A flood of Iraqi oil, sold outside the control of OPEC, is the cartel’s nightmare. Dr. Nimrod Raphaeli, senior analyst at the Middle East Media Research Institute, reports that the London-based Saudi daily, Al-Hayat, says “Waves of fear from the future are rolling across OPEC.” Which might not be a bad thing. At last month’s by-invitation-only meeting of top-level industry and government officials, sponsored by Repsol YPF and Harvard University in Salamanca, one leading executive suggested that OPEC is contributing to the misery of the masses of people who live atop but very rarely benefit from the world’s oil reserves. Bijan Mossavar-Rahmani, president of privately owned Mondoil, broke a long-standing taboo: “Is the OPEC-inspired nationalization model best for managing a country’s oil resources?” he asked. “Do OPEC’s collective policies result in the optimal mix of prices and production? What is the level of each country’s oil revenues and where do these go? The answers to these questions are no, no and no one will tell.”

But OPEC’s members are not prepared for a voluntary change in the way they do business. Just last week Saudi Arabia scuttled a plan to allow a $15 billion infusion of private sector capital into its natural gas industry and the related chemical and water industries. The country’s oil minister, Ali Naimi, won his battle to protect the turf of state-owned Saudi-Aramco from trespass by international oil companies eager to regain a toehold in Middle East.

So OPEC will be around for a while, at least until production from new areas, such as Russia, increases. Indeed, if the new producing countries choose to cooperate with the cartel, as Mexico and other non-members have elected to do, OPEC may be a force to be reckoned with for many years. But its policies, and the continued absence of significant quantities of Iraqi oil from world markets, are not the only reasons that oil prices remain higher than was expected.

Despite OPEC’s willingness to keep its taps open, inventories remain at levels the industry deems too low for comfort.

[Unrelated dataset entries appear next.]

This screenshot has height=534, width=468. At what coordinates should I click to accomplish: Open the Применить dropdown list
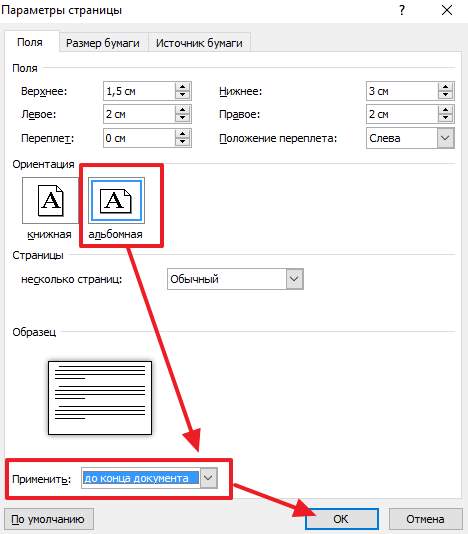(208, 478)
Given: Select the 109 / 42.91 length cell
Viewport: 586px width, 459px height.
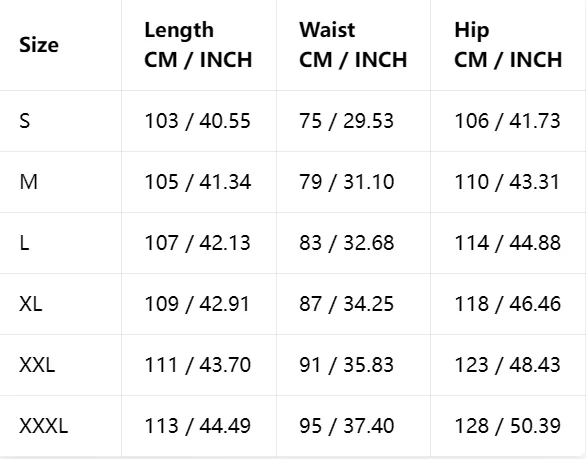Looking at the screenshot, I should [x=197, y=304].
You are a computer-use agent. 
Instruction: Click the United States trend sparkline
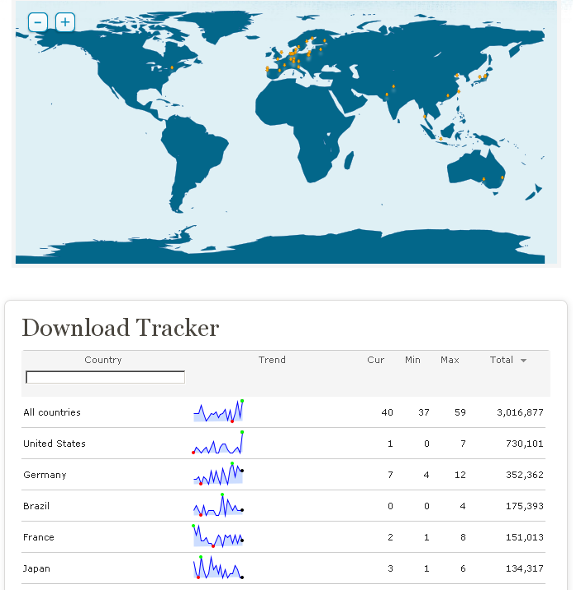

Which may be what OPEC intends. Some experts are now saying that inventories are the key price-determining factor, and that so long as OPEC can keep its output sufficiently low to prevent consuming countries from replenishing inventories, it can maintain prices at about current levels.

Moreover, the supply-demand equation in the oil industry is a lot more complicated than merely matching total output with total demand. Refinery capacity is in short supply, and not all types of oil are suitable for all refineries. Venezuela’s heavy crude is used by some, Saudi Arabian light crude by others. This lack of perfect substitutability of one crude oil for another contributed to problems in the U.S. industry when Venezuela was in turmoil, and the crude type on which many refineries rely was unavailable.

All of which means that president Bush can’t safely look to lower oil prices to provide an additional stimulus to the economy in time for his re-election run. He must rely instead on his tax cuts and the Fed’s easy money policy to convert the recovery that seems already underway into the second term that eluded his father.

Irwin M. Stelzer is director of regulatory studies at the Hudson Institute, a columnist for the Sunday Times (London), a contributing editor to The Weekly Standard, and a contributing writer to The Daily Standard.